ASSIGNMENT: Set down all of the lines below exactly as they are given.

(Records drawn from a dataset)
........
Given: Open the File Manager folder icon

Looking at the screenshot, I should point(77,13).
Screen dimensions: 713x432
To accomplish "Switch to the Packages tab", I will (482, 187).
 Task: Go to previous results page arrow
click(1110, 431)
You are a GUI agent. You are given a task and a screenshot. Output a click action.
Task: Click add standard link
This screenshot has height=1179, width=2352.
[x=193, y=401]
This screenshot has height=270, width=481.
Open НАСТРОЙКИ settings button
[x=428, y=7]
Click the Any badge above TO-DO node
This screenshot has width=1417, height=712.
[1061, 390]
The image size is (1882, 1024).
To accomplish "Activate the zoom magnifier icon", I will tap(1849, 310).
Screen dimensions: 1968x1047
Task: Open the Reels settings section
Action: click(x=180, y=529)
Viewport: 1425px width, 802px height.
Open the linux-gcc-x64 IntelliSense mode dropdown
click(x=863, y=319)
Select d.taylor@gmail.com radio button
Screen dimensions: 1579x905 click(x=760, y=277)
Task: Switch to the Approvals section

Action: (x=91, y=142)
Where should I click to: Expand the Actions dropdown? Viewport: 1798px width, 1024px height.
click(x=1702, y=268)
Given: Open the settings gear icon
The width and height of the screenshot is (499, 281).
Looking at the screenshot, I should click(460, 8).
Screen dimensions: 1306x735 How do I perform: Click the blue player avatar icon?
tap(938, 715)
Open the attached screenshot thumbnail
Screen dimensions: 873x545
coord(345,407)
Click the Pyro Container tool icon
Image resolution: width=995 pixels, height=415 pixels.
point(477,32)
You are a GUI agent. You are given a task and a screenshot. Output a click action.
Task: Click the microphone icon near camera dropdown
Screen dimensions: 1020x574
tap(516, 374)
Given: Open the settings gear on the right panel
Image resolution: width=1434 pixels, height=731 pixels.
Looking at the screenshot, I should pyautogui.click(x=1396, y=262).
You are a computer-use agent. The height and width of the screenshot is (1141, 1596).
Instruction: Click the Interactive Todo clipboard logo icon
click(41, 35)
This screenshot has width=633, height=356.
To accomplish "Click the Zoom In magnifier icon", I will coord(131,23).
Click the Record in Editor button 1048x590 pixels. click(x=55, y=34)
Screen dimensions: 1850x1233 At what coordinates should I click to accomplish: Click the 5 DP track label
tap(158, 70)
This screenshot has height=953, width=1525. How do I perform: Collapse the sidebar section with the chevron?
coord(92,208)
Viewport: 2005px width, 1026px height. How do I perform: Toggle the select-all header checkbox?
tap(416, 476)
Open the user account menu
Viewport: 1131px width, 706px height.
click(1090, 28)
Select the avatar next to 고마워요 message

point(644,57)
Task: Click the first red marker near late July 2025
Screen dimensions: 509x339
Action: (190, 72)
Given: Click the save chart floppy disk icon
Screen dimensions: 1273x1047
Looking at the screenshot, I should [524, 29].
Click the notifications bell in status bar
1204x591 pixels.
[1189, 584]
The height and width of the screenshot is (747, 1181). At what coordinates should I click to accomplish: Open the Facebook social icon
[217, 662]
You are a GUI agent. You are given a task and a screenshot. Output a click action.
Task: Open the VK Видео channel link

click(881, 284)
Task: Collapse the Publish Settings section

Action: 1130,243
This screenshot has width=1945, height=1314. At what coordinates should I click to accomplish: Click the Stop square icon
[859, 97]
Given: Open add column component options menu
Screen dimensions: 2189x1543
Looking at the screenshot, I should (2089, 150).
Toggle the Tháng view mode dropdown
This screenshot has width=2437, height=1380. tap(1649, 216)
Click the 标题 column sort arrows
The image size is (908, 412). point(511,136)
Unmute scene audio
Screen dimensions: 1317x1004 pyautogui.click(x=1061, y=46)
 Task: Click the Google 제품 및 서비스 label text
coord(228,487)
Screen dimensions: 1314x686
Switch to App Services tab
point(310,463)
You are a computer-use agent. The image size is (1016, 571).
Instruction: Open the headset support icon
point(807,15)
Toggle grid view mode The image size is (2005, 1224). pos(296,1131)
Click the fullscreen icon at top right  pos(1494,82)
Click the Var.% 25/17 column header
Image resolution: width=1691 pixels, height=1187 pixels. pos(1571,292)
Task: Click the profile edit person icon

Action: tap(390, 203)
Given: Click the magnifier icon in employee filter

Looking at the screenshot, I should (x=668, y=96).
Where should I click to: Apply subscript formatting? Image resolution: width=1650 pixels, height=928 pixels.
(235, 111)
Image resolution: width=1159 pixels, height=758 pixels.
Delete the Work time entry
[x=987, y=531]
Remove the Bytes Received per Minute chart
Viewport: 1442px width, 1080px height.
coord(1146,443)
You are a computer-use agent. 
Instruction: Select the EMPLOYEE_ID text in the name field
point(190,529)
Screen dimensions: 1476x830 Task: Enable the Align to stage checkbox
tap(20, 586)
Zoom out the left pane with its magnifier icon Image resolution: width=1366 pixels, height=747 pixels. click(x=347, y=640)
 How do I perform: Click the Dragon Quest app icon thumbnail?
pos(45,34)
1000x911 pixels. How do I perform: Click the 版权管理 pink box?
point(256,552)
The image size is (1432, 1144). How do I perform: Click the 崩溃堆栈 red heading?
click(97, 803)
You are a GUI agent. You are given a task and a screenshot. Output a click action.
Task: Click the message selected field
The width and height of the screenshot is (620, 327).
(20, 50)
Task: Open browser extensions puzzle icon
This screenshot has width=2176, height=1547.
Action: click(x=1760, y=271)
........
REPLY TO THE TASK:
Given: Open the File Manager folder icon

Looking at the screenshot, I should point(77,13).
Screen dimensions: 713x432
To accomplish "Switch to the Packages tab", I will (482, 187).
 Task: Go to previous results page arrow
click(1110, 431)
You are a GUI agent. You are given a task and a screenshot. Output a click action.
Task: Click add standard link
This screenshot has height=1179, width=2352.
[x=193, y=401]
This screenshot has height=270, width=481.
Open НАСТРОЙКИ settings button
[x=428, y=7]
Click the Any badge above TO-DO node
This screenshot has width=1417, height=712.
[1061, 390]
The image size is (1882, 1024).
To accomplish "Activate the zoom magnifier icon", I will tap(1849, 310).
Screen dimensions: 1968x1047
Task: Open the Reels settings section
Action: click(x=180, y=529)
Viewport: 1425px width, 802px height.
Open the linux-gcc-x64 IntelliSense mode dropdown
click(x=863, y=319)
Select d.taylor@gmail.com radio button
Screen dimensions: 1579x905 click(x=760, y=277)
Task: Switch to the Approvals section

Action: (x=91, y=142)
Where should I click to: Expand the Actions dropdown? Viewport: 1798px width, 1024px height.
click(x=1702, y=268)
Given: Open the settings gear icon
The width and height of the screenshot is (499, 281).
Looking at the screenshot, I should click(460, 8).
Screen dimensions: 1306x735 How do I perform: Click the blue player avatar icon?
tap(938, 715)
Open the attached screenshot thumbnail
Screen dimensions: 873x545
coord(345,407)
Click the Pyro Container tool icon
Image resolution: width=995 pixels, height=415 pixels.
point(477,32)
You are a GUI agent. You are given a task and a screenshot. Output a click action.
Task: Click the microphone icon near camera dropdown
Screen dimensions: 1020x574
tap(516, 374)
Given: Open the settings gear on the right panel
Image resolution: width=1434 pixels, height=731 pixels.
Looking at the screenshot, I should pyautogui.click(x=1396, y=262).
You are a computer-use agent. The height and width of the screenshot is (1141, 1596).
Instruction: Click the Interactive Todo clipboard logo icon
click(41, 35)
This screenshot has width=633, height=356.
To accomplish "Click the Zoom In magnifier icon", I will coord(131,23).
Click the Record in Editor button 1048x590 pixels. click(x=55, y=34)
Screen dimensions: 1850x1233 At what coordinates should I click to accomplish: Click the 5 DP track label
tap(158, 70)
This screenshot has height=953, width=1525. How do I perform: Collapse the sidebar section with the chevron?
coord(92,208)
Viewport: 2005px width, 1026px height. How do I perform: Toggle the select-all header checkbox?
tap(416, 476)
Open the user account menu
Viewport: 1131px width, 706px height.
click(1090, 28)
Select the avatar next to 고마워요 message

point(644,57)
Task: Click the first red marker near late July 2025
Screen dimensions: 509x339
Action: (190, 72)
Given: Click the save chart floppy disk icon
Screen dimensions: 1273x1047
Looking at the screenshot, I should [524, 29].
Click the notifications bell in status bar
1204x591 pixels.
[1189, 584]
The height and width of the screenshot is (747, 1181). At what coordinates should I click to accomplish: Open the Facebook social icon
[217, 662]
You are a GUI agent. You are given a task and a screenshot. Output a click action.
Task: Open the VK Видео channel link

click(881, 284)
Task: Collapse the Publish Settings section

Action: 1130,243
This screenshot has width=1945, height=1314. At what coordinates should I click to accomplish: Click the Stop square icon
[859, 97]
Given: Open add column component options menu
Screen dimensions: 2189x1543
Looking at the screenshot, I should (2089, 150).
Toggle the Tháng view mode dropdown
This screenshot has width=2437, height=1380. tap(1649, 216)
Click the 标题 column sort arrows
The image size is (908, 412). point(511,136)
Unmute scene audio
Screen dimensions: 1317x1004 pyautogui.click(x=1061, y=46)
 Task: Click the Google 제품 및 서비스 label text
coord(228,487)
Screen dimensions: 1314x686
Switch to App Services tab
point(310,463)
You are a computer-use agent. The image size is (1016, 571).
Instruction: Open the headset support icon
point(807,15)
Toggle grid view mode The image size is (2005, 1224). pos(296,1131)
Click the fullscreen icon at top right  pos(1494,82)
Click the Var.% 25/17 column header
Image resolution: width=1691 pixels, height=1187 pixels. pos(1571,292)
Task: Click the profile edit person icon

Action: tap(390, 203)
Given: Click the magnifier icon in employee filter

Looking at the screenshot, I should (x=668, y=96).
Where should I click to: Apply subscript formatting? Image resolution: width=1650 pixels, height=928 pixels.
(235, 111)
Image resolution: width=1159 pixels, height=758 pixels.
Delete the Work time entry
[x=987, y=531]
Remove the Bytes Received per Minute chart
Viewport: 1442px width, 1080px height.
coord(1146,443)
You are a computer-use agent. 
Instruction: Select the EMPLOYEE_ID text in the name field
point(190,529)
Screen dimensions: 1476x830 Task: Enable the Align to stage checkbox
tap(20, 586)
Zoom out the left pane with its magnifier icon Image resolution: width=1366 pixels, height=747 pixels. click(x=347, y=640)
 How do I perform: Click the Dragon Quest app icon thumbnail?
pos(45,34)
1000x911 pixels. How do I perform: Click the 版权管理 pink box?
point(256,552)
The image size is (1432, 1144). How do I perform: Click the 崩溃堆栈 red heading?
click(97, 803)
You are a GUI agent. You are given a task and a screenshot. Output a click action.
Task: Click the message selected field
The width and height of the screenshot is (620, 327).
(20, 50)
Task: Open browser extensions puzzle icon
This screenshot has width=2176, height=1547.
Action: click(x=1760, y=271)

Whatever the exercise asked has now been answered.